Recently, growing evidences about the location of WM and neurologic deficit were reported. WM lesions at the frontal horns were reported to result in more significant cortical deafferentation and cognitive dysfunction [15, 16]. Another study reported the strategic subcortical hyperintensities in cholinergic pathways and executive function decline in Alzheimer patients [17]. In this study, CBT involvement of WM lesions did affect some parameters of VFSS. Of course, the more severe a WM lesion is, the greater the involvement of CBT. In group comparisons according to CBT involvement, the Fazekas grade showed significant difference among groups. However, multivariate regression analysis showed that the location of CBT had significant influence on the inadequate laryngeal elevation and prolonged pharyngeal transit time regardless of the Fazekas sum score.

Therefore, abnormal swallowing parameters or prolonged pharyngeal transit times might result from the combined effects of acute focal damage and preexisting destruction of CBT pathways.
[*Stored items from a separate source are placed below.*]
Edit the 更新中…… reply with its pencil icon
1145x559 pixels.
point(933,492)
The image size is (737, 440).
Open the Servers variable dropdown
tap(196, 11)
Increased periventricular WM lesions might contribute to this inefficient use of neural networks. This observation might be due to disruptions in the corticobulbar tract [25].

In swallowing function after stroke, CBT might have an important role. It plays a functional role in motor function of the non-oculomotor cranial nerve, therefore it affects the bulbar function. The CBT is associated with the muscles of the face, head, and neck. For this reason, injury of CBT often results in bulbar symptoms, such as dysphagia, dysarthria, and facial palsy [26]. A recent study reported that early swallowing recovery after stroke was influenced by lesions disrupting CBT fibers. Disrupting these fibers would lead to disconnection of the swallowing centers in the cortex and brain stem [27].
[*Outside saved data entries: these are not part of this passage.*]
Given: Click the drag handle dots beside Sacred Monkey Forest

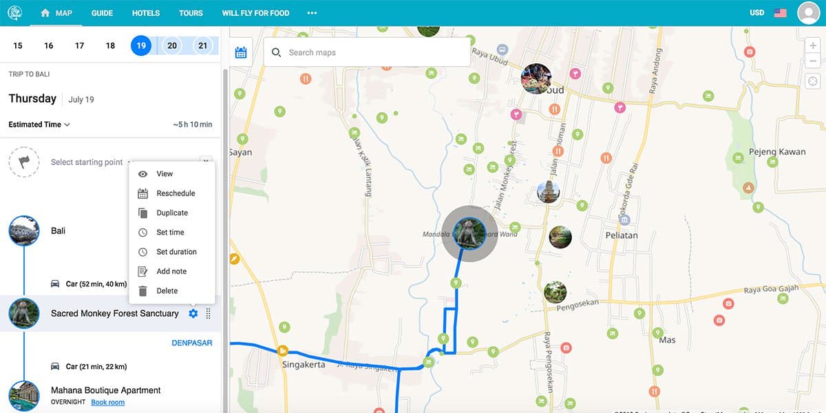Looking at the screenshot, I should [208, 314].
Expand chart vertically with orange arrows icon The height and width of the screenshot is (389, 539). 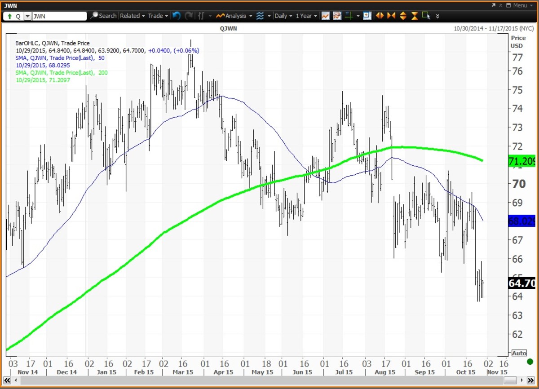403,16
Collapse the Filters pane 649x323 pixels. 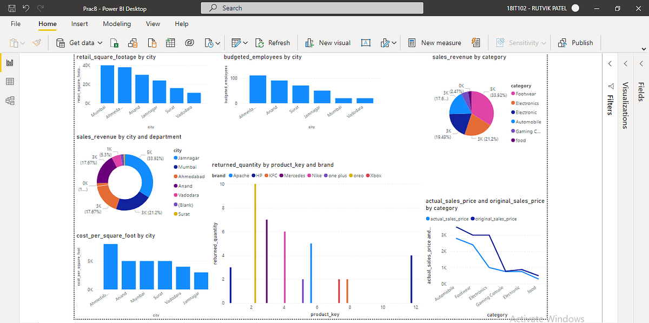[x=610, y=63]
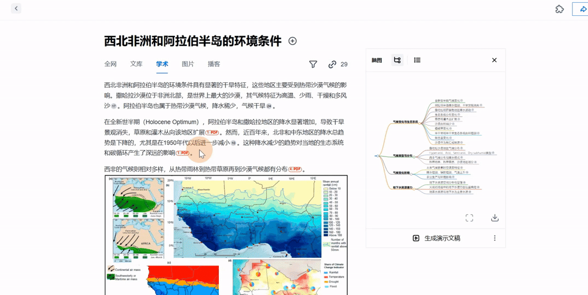The width and height of the screenshot is (588, 295).
Task: Close the mind map panel
Action: pos(494,60)
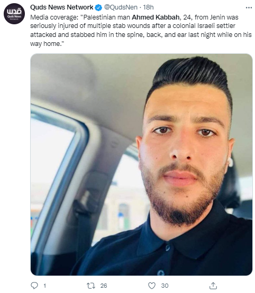The image size is (255, 293).
Task: Open the @QudsNen handle link
Action: (121, 7)
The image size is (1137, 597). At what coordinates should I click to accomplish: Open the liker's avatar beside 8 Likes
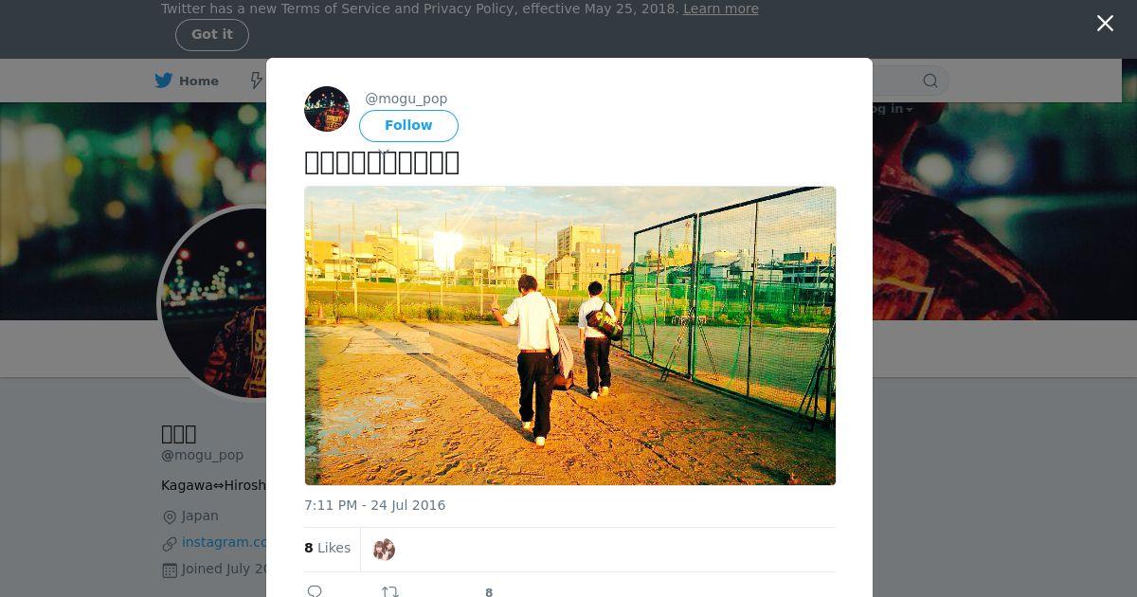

Based on these previous studies mentioned above, WM lesion location involving CBT might affect the integrity of the tract that results in dysphasia after stroke. The involved tract holds primary influence on the pharyngeal phase on swallowing, inadequate laryngeal elevation, and delayed pharyngeal transit time. In a previous study, more severe WM lesions showed longer oral transit times [11]. However, in this study, the location of CBT affected the pharyngeal phase predominantly.

The main limitations of our study are its retrospective design and the relatively small sample size. However, although imaging was assessed retrospectively, videofluoroscopic swallowing evaluations were performed according to a standard method. Moreover, clinical data such as vascular risk factors are routinely collected in patient admission records. Another limitation relates to the imaging analysis method. In our study, we assessed the involvement of CBT in WM lesions by only the presence of high signal intensity in structural MRI. The integrity of CBT was not demonstrated by a more objective method, such as diffusion tensor tractography.

Further research with a prospective design and advanced neuroimaging analysis such as diffusion tensor imaging is needed to confirm the associations of swallowing problems with WM lesion location and to complement the limitations of this study. Also, we could not analyze all the region of interests related with swallowing function except CBT. In future study, another ROI associated with swallowing function should be considered to complement our study.

Conclusions

In summary, our results suggest that WM lesion’s location involving the CBT might affect the integrity of the tract that results in dysphagia in older patients with mild stroke, regardless of the initial stroke severity. CBT predominantly influenced the pharyngeal phase of swallowing, with inadequate laryngeal elevation and delayed pharyngeal transit time. Accordingly, the location of WM lesions can be regarded as a potential predictive factor for dysphagia. Moreover, in patients with WM lesions involving CBT, a detailed evaluation for dysphagia is needed.